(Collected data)
_ _ _ _ _ _ _

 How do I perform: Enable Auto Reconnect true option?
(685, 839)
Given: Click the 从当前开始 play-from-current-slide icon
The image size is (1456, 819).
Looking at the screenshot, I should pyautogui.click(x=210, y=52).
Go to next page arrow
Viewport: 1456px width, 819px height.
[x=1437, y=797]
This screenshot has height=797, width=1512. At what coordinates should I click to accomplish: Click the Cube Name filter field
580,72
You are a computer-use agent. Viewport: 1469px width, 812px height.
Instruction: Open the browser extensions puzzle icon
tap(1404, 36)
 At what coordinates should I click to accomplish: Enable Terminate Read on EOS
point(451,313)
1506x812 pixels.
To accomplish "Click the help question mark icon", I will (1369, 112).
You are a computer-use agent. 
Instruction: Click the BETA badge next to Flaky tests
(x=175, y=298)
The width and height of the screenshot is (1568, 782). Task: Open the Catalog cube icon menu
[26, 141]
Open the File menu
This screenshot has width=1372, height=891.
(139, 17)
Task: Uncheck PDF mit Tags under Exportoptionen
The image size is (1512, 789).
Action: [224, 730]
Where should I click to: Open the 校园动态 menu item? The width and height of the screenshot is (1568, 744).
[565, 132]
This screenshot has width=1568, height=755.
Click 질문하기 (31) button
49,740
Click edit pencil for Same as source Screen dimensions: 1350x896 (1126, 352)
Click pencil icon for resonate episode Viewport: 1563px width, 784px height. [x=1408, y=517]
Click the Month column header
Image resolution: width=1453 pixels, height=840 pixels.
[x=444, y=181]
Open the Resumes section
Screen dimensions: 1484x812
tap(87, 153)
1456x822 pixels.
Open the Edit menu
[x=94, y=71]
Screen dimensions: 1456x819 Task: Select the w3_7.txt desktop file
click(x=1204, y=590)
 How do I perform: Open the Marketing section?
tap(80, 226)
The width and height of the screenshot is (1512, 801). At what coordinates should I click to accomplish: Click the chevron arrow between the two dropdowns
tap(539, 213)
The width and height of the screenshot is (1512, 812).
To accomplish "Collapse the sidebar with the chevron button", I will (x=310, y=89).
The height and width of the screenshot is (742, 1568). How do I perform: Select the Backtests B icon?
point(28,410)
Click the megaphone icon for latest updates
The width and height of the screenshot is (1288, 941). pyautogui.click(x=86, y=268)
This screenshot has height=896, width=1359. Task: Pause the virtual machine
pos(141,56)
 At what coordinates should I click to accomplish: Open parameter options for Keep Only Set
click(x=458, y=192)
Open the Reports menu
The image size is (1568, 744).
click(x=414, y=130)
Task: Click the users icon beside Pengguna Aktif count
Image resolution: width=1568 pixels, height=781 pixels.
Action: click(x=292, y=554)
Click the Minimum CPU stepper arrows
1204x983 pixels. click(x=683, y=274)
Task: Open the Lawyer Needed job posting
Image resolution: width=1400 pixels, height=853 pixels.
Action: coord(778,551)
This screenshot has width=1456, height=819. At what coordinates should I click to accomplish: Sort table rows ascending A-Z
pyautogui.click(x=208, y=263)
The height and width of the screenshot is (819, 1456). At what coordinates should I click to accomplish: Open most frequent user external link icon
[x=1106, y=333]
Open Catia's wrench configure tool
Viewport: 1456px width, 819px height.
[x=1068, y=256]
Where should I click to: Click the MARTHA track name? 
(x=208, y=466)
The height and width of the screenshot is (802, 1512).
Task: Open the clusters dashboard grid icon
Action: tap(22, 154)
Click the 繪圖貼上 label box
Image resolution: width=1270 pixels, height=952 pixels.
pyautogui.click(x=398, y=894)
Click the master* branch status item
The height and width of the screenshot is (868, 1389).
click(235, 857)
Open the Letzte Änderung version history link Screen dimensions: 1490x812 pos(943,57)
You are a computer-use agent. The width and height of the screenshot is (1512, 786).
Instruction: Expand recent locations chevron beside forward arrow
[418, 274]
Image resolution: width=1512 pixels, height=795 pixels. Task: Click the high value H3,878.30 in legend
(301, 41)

_ _ _ _ _ _ _

— Assigned task —
Retype the data in full, and keep every line identical to the original.

— Written reply —
 How do I perform: Enable Auto Reconnect true option?
(685, 839)
Given: Click the 从当前开始 play-from-current-slide icon
The image size is (1456, 819).
Looking at the screenshot, I should pyautogui.click(x=210, y=52).
Go to next page arrow
Viewport: 1456px width, 819px height.
[x=1437, y=797]
This screenshot has height=797, width=1512. At what coordinates should I click to accomplish: Click the Cube Name filter field
580,72
You are a computer-use agent. Viewport: 1469px width, 812px height.
Instruction: Open the browser extensions puzzle icon
tap(1404, 36)
 At what coordinates should I click to accomplish: Enable Terminate Read on EOS
point(451,313)
1506x812 pixels.
To accomplish "Click the help question mark icon", I will (1369, 112).
You are a computer-use agent. 
Instruction: Click the BETA badge next to Flaky tests
(x=175, y=298)
The width and height of the screenshot is (1568, 782). Task: Open the Catalog cube icon menu
[26, 141]
Open the File menu
This screenshot has width=1372, height=891.
(139, 17)
Task: Uncheck PDF mit Tags under Exportoptionen
The image size is (1512, 789).
Action: [224, 730]
Where should I click to: Open the 校园动态 menu item? The width and height of the screenshot is (1568, 744).
[565, 132]
This screenshot has width=1568, height=755.
Click 질문하기 (31) button
49,740
Click edit pencil for Same as source Screen dimensions: 1350x896 (1126, 352)
Click pencil icon for resonate episode Viewport: 1563px width, 784px height. [x=1408, y=517]
Click the Month column header
Image resolution: width=1453 pixels, height=840 pixels.
[x=444, y=181]
Open the Resumes section
Screen dimensions: 1484x812
tap(87, 153)
1456x822 pixels.
Open the Edit menu
[x=94, y=71]
Screen dimensions: 1456x819 Task: Select the w3_7.txt desktop file
click(x=1204, y=590)
 How do I perform: Open the Marketing section?
tap(80, 226)
The width and height of the screenshot is (1512, 801). At what coordinates should I click to accomplish: Click the chevron arrow between the two dropdowns
tap(539, 213)
The width and height of the screenshot is (1512, 812).
To accomplish "Collapse the sidebar with the chevron button", I will (x=310, y=89).
The height and width of the screenshot is (742, 1568). How do I perform: Select the Backtests B icon?
point(28,410)
Click the megaphone icon for latest updates
The width and height of the screenshot is (1288, 941). pyautogui.click(x=86, y=268)
This screenshot has height=896, width=1359. Task: Pause the virtual machine
pos(141,56)
 At what coordinates should I click to accomplish: Open parameter options for Keep Only Set
click(x=458, y=192)
Open the Reports menu
The image size is (1568, 744).
click(x=414, y=130)
Task: Click the users icon beside Pengguna Aktif count
Image resolution: width=1568 pixels, height=781 pixels.
Action: click(x=292, y=554)
Click the Minimum CPU stepper arrows
1204x983 pixels. click(x=683, y=274)
Task: Open the Lawyer Needed job posting
Image resolution: width=1400 pixels, height=853 pixels.
Action: coord(778,551)
This screenshot has width=1456, height=819. At what coordinates should I click to accomplish: Sort table rows ascending A-Z
pyautogui.click(x=208, y=263)
The height and width of the screenshot is (819, 1456). At what coordinates should I click to accomplish: Open most frequent user external link icon
[x=1106, y=333]
Open Catia's wrench configure tool
Viewport: 1456px width, 819px height.
[x=1068, y=256]
Where should I click to: Click the MARTHA track name? 
(x=208, y=466)
The height and width of the screenshot is (802, 1512).
Task: Open the clusters dashboard grid icon
Action: tap(22, 154)
Click the 繪圖貼上 label box
Image resolution: width=1270 pixels, height=952 pixels.
pyautogui.click(x=398, y=894)
Click the master* branch status item
The height and width of the screenshot is (868, 1389).
click(235, 857)
Open the Letzte Änderung version history link Screen dimensions: 1490x812 pos(943,57)
You are a computer-use agent. The width and height of the screenshot is (1512, 786).
Instruction: Expand recent locations chevron beside forward arrow
[418, 274]
Image resolution: width=1512 pixels, height=795 pixels. Task: Click the high value H3,878.30 in legend
(301, 41)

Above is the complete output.